In [None]:
# Load dataset
import pandas as pd
import numpy as np
from sklearn.model_selection import train_test_split

df = pd.read_csv('./data/TRAINING_DATA.txt', sep='\t', header=None)
df.columns = ['label', 'text']

# ⚡ Verify label mapping
print("Label distribution:\n", df['label'].value_counts())


In [None]:
# ⚡ Simplified preprocessing - remove clean_text step temporarily
# from nlp_utils import clean_text
# df['cleaned_text'] = df['text'].apply(clean_text)
df['cleaned_text'] = df['text']  # Bypass cleaning for debugging

In [None]:
# Split data properly
train_df, test_df = train_test_split(df, test_size=0.2, random_state=42)
train_df, val_df = train_test_split(train_df, test_size=0.2, random_state=42)

In [None]:
#  ⚡ Convert to HuggingFace Dataset
from datasets import Dataset
train_ds = Dataset.from_pandas(train_df[['cleaned_text', 'label']])
val_ds = Dataset.from_pandas(val_df[['cleaned_text', 'label']])
test_ds = Dataset.from_pandas(test_df[['cleaned_text', 'label']])

In [None]:
# ⚡ Spanish-optimized model
from transformers import AutoTokenizer, AutoModelForSequenceClassification

model_name = "dccuchile/distilbert-base-spanish-uncased"
tokenizer = AutoTokenizer.from_pretrained(model_name)

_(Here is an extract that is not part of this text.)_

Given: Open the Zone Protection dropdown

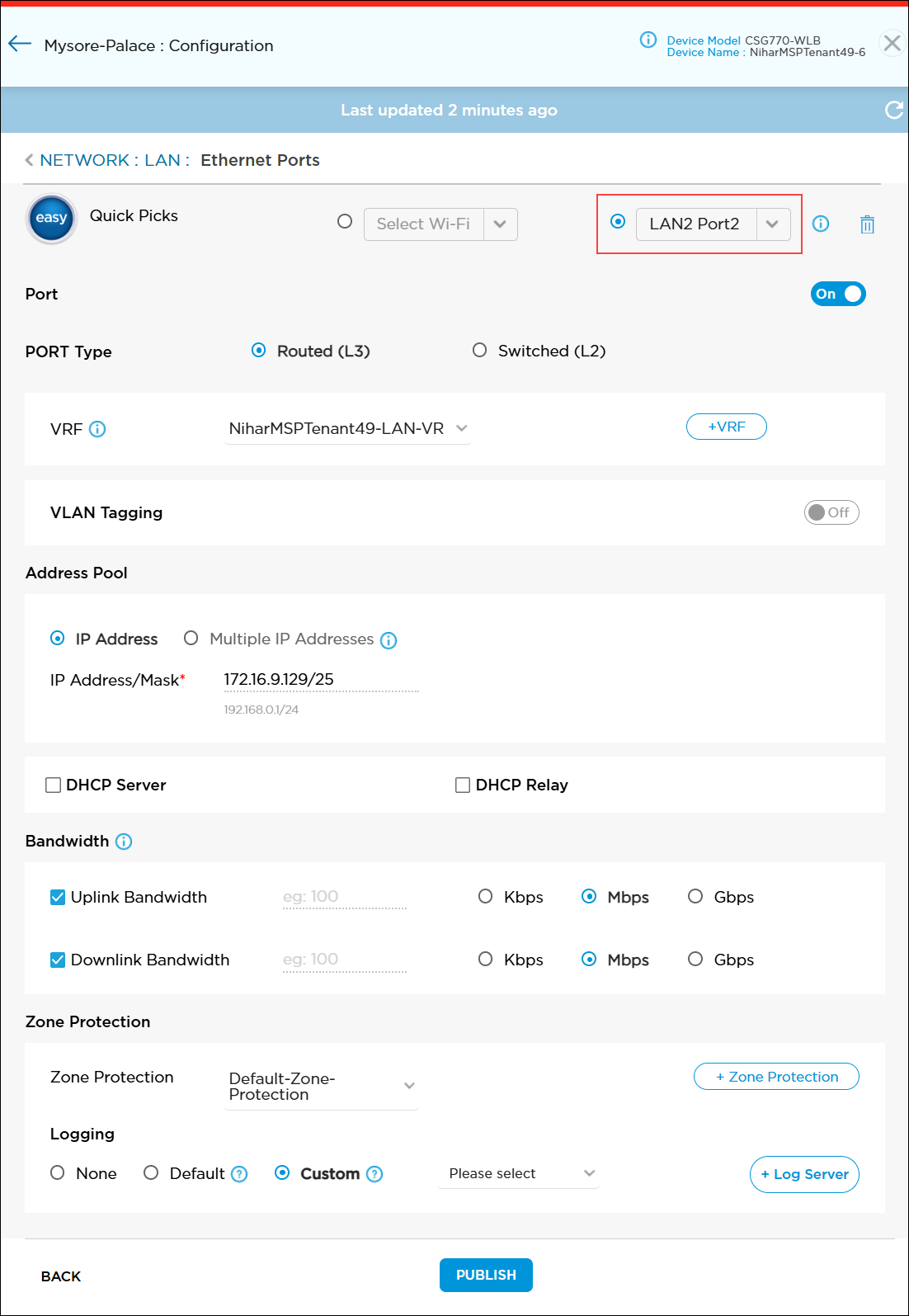Looking at the screenshot, I should [x=321, y=1087].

# ⚡ Batch tokenization with proper truncation
def tokenize_fn(batch):
    return tokenizer(
        batch['cleaned_text'],
        padding='max_length',
        truncation=True,
        max_length=256  # Increased from 200
    )

train_ds = train_ds.map(tokenize_fn, batched=True)
val_ds = val_ds.map(tokenize_fn, batched=True)
test_ds = test_ds.map(tokenize_fn, batched=True)

In [None]:
# ⚡ Format datasets for PyTorch
train_ds.set_format(type='torch', columns=['input_ids', 'attention_mask', 'label'])
val_ds.set_format(type='torch', columns=['input_ids', 'attention_mask', 'label'])
test_ds.set_format(type='torch', columns=['input_ids', 'attention_mask', 'label'])


In [None]:
# ⚡ Custom model with improved classifier head
from torch import nn
from transformers import DistilBertPreTrainedModel, DistilBertModel

class CustomDistilBert(DistilBertPreTrainedModel):
    def __init__(self, config):
        super().__init__(config)
        self.distilbert = DistilBertModel(config)
        self.dropout = nn.Dropout(0.2)
        self.classifier = nn.Sequential(
            nn.Linear(config.dim, 256),
            nn.ReLU(),
            nn.Linear(256, config.num_labels)
        )
        self.init_weights()

    def forward(self, **inputs):
        outputs = self.distilbert(**inputs)
        pooled = outputs.last_hidden_state[:, 0, :]
        pooled = self.dropout(pooled)
        return self.classifier(pooled)

model = CustomDistilBert.from_pretrained(model_name, num_labels=2)

In [None]:
# ⚡ Enhanced training arguments
from transformers import TrainingArguments, Trainer
from sklearn.metrics import accuracy_score, f1_score

def compute_metrics(pred):
    labels = pred.label_ids
    preds = pred.predictions.argmax(-1)
    return {
        'accuracy': accuracy_score(labels, preds),
        'f1': f1_score(labels, preds),
        'f1_macro': f1_score(labels, preds, average='macro')
    }

training_args = TrainingArguments(
    output_dir='./results',
    num_train_epochs=10,
    learning_rate=2e-5,
    per_device_train_batch_size=32,
    per_device_eval_batch_size=64,
    warmup_steps=100,
    weight_decay=0.01,
    evaluation_strategy='epoch',
    logging_strategy='epoch',
    save_strategy='epoch',
    load_best_model_at_end=True,
    metric_for_best_model='f1_macro',
    gradient_accumulation_steps=2,
    fp16=torch.cuda.is_available(),
    report_to="none"
)

In [None]:
# ⚡ Improved trainer setup
trainer = Trainer(
    model=model,
    args=training_args,
    train_dataset=train_ds,
    eval_dataset=val_ds,
    compute_metrics=compute_metrics
)

# Train
trainer.train()

In [None]:
# Final evaluation
test_results = trainer.evaluate(test_ds)
print("\nTest set performance:")
print(f"Accuracy: {test_results['eval_accuracy']:.4f}")
print(f"F1 Score: {test_results['eval_f1']:.4f}")
print(f"Macro F1: {test_results['eval_f1_macro']:.4f}")

In [None]:
# ⚡ Error analysis
import matplotlib.pyplot as plt
import seaborn as sns
from sklearn.metrics import confusion_matrix

preds = trainer.predict(test_ds)
y_true = preds.label_ids
y_pred = np.argmax(preds.predictions, axis=1)

cm = confusion_matrix(y_true, y_pred)
sns.heatmap(cm, annot=True, fmt='d', cmap='Blues', 
            xticklabels=['Machine', 'Human'], 
            yticklabels=['Machine', 'Human'])
plt.xlabel('Predicted')
plt.ylabel('True')
plt.title('Confusion Matrix')
plt.show()